Solving partial derivatives of NN outputs using retain_graph = True and create_graph = True, then optimizing over both NN output and corresponding derivatives

Zador · April 16, 2020, 12:39pm

Hi!
I am trying to solve a PDE using initial values and knowledge on to PDE to construct the losses. It is more or less copied from a tensorflow code, yet I get different results, and so I am inclined to believe that something weird is going on when backpropogating across the same graph multiple times, then optimizing accross these as well.

In the neural net:

        x.grad = None
        u.backward(torch.ones((batch_size, 1)), retain_graph=True, create_graph=True)
        u_x = x.grad

        # retain_graph : allows backprop through same variable again all derivatives need this
        # create graph : makes it so that x.grad has grad_fn

        #x.grad = None
        u_x.backward(torch.ones((batch_size, 1)), retain_graph=True, create_graph=True)
        u_xx = x.grad

        x.grad = None
        v.backward(torch.ones((batch_size, 1)), retain_graph=True,  create_graph=True)
        v_x = x.grad

        # x.grad = None
        v_x.backward(torch.ones((batch_size, 1)), retain_graph=True, create_graph=True)
        v_xx = x.grad

        t.grad = None
        u.backward(torch.ones((batch_size, 1)), retain_graph=True, create_graph=True)
        u_t = t.grad


        t.grad = None
        v.backward(torch.ones((batch_size, 1)), retain_graph=True, create_graph=True)
        v_t = t.grad



        f_u = u_t.float() + 0.5 * v_xx.float() + (u ** 2 + v ** 2) * v

        f_v = v_t.float() - 0.5 * u_xx.float() - (u ** 2 + v ** 2) * u

Zador · April 16, 2020, 12:44pm

The problem continues here (posted by accident):

My loss function is a function of many variables including the derivatives (MSELoss is used inside the function):

loss = loss_function(u_0.double(), u_0_target, v_0.double(), v_0_target, u_lb, u_rb, v_lb, v_rb, u_x_lb, u_x_rb, v_x_lb, v_x_rb, f_u, f_v)

then the optimizing step:
optimizer.zero_grad()
loss.backward()
optimizer.step()

I found that the model is able to fit the loss w.r.t. the variables u and v, but fails when trying to fit f_u and f_v which is a function of first and second derivatives.

I hope someone can notice a mistake because I am running out of ideas.

Thanks!

albanD · April 16, 2020, 2:25pm

Hi,

Few notes to improve your code:

If you set create_graph=True, you don’t need to pass the retain_graph arg.
When playing with higher derivatives, we recommend using autograd.grad instead of backward. That way you won’t have to play with the .grad fields and potentatially making mistakes. (in particular in your code, a bunch of .grad reset are commented out which might lead to unexpected behavior when you compute v_xx for example). You can do v_x = autograd.grad(v, x, torch.ones((batch_size, 1)), create_graph=True)[0].

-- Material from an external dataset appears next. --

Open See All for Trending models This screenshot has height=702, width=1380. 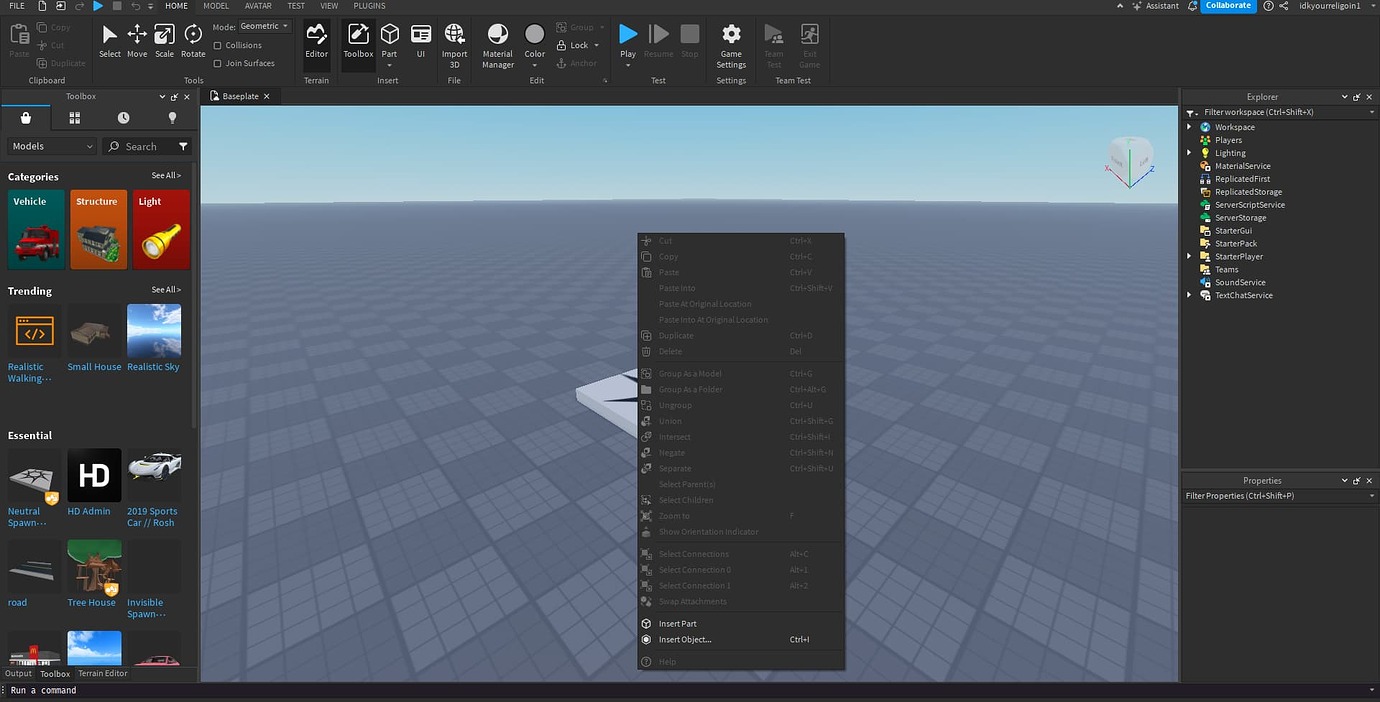pos(165,290)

Does that solve your issue?

Zador · April 16, 2020, 3:57pm

Thanks for the response and the notes. Although this really does help as far as clarity (I was getting really uncertain with my method) it still does not solve me problem. This leads me to believe that they error my lie else where. Perhaps take a look at my loss function:

def loss_function(u_0, u_0_target, v_0, v_0_target, u_lb, u_rb, v_lb, v_rb, u_x_lb, u_x_rb,
v_x_lb, v_x_rb, f_u, f_v):

loss = nn.MSELoss()
return loss(u_0, u_0_target) + loss(v_0, v_0_target) + loss(u_lb, u_rb) + \
          loss(v_lb, v_rb) + loss(u_x_lb, u_x_rb) + loss(v_x_lb, v_x_rb) + \
          loss(f_u, torch.zeros((f_u.shape[0], 1))) + loss(f_v, torch.zeros((f_v.shape[0], 1)))

The NNs task is to minimize each of these individual pairs (the f_u and f_v are desired to be 0 hence the torch.zeros). I have previously plotted the progress of each individual loss, and it could clearly be seen that every loss converged to zero, except the loss of the two f’s which stay relatively constant. Do you have any idea how this might be possible?

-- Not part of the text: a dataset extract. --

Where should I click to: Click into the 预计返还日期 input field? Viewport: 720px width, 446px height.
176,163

Another thing that might be worth noting is that to find the individual inputs to the loss function I had to run the NN four times:

u_0, v_0, _, _, _, _ = pinn(batch_input_0)
u_lb, v_lb, u_x_lb, v_x_lb, _, _ = pinn(batch_input_lb)
u_rb, v_rb, u_x_rb, v_x_rb, _, _ = pinn(batch_input_rb)
_, _, _, _, f_u, f_v = pinn(batch_input_f)

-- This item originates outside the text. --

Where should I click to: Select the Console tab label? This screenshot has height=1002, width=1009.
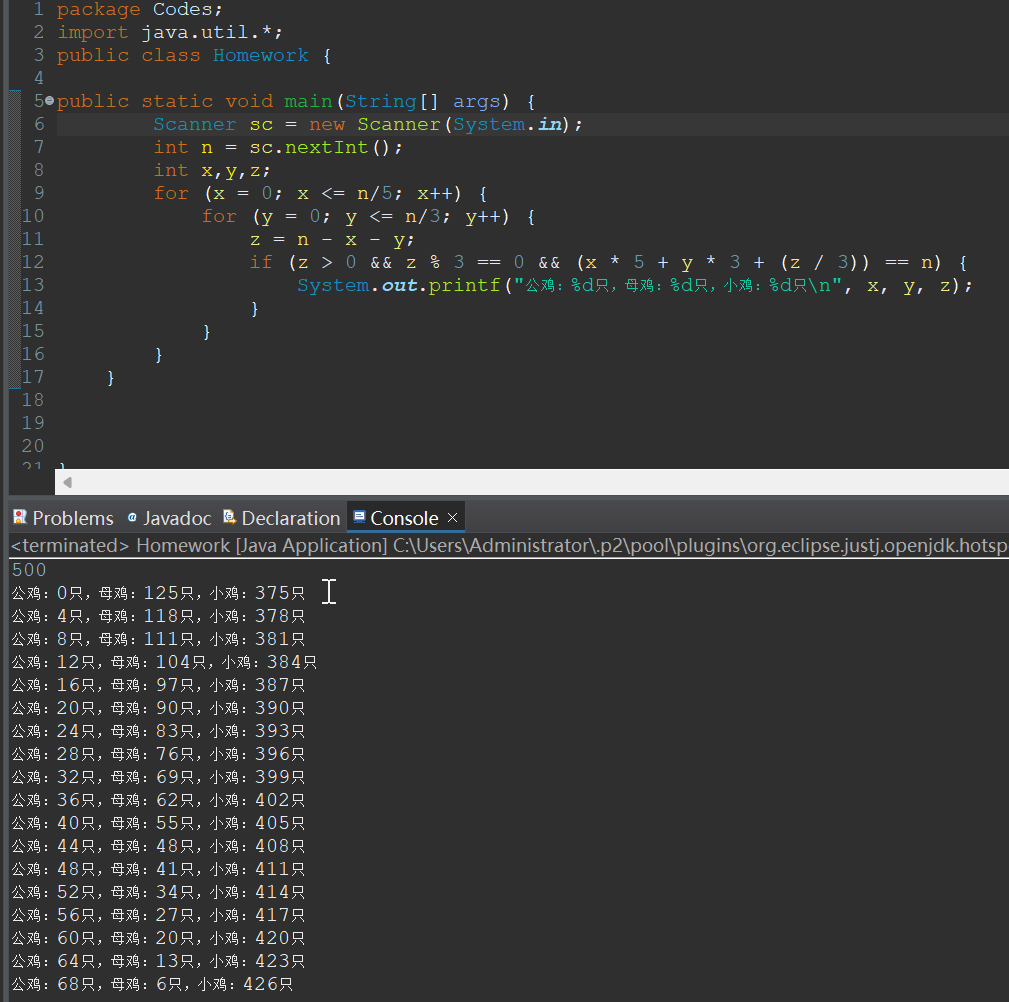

though I doubt pytorch has issues with this.

Your help is very much appreciated.

albanD · April 16, 2020, 4:12pm

Running the Module multiple times should be perfectly fine.

At this point, I would recommend using torchviz.
You can use it to plot the graph associated with one or more Tensors.
In particular here, you can make sure that everything is connected as you expect to the right place.
Note that for readability if your pinn model is large, you can replace it with a simpler version with less layers.

Zador · April 16, 2020, 5:47pm

Great tip, I’ll try it out.

Thanks for your help!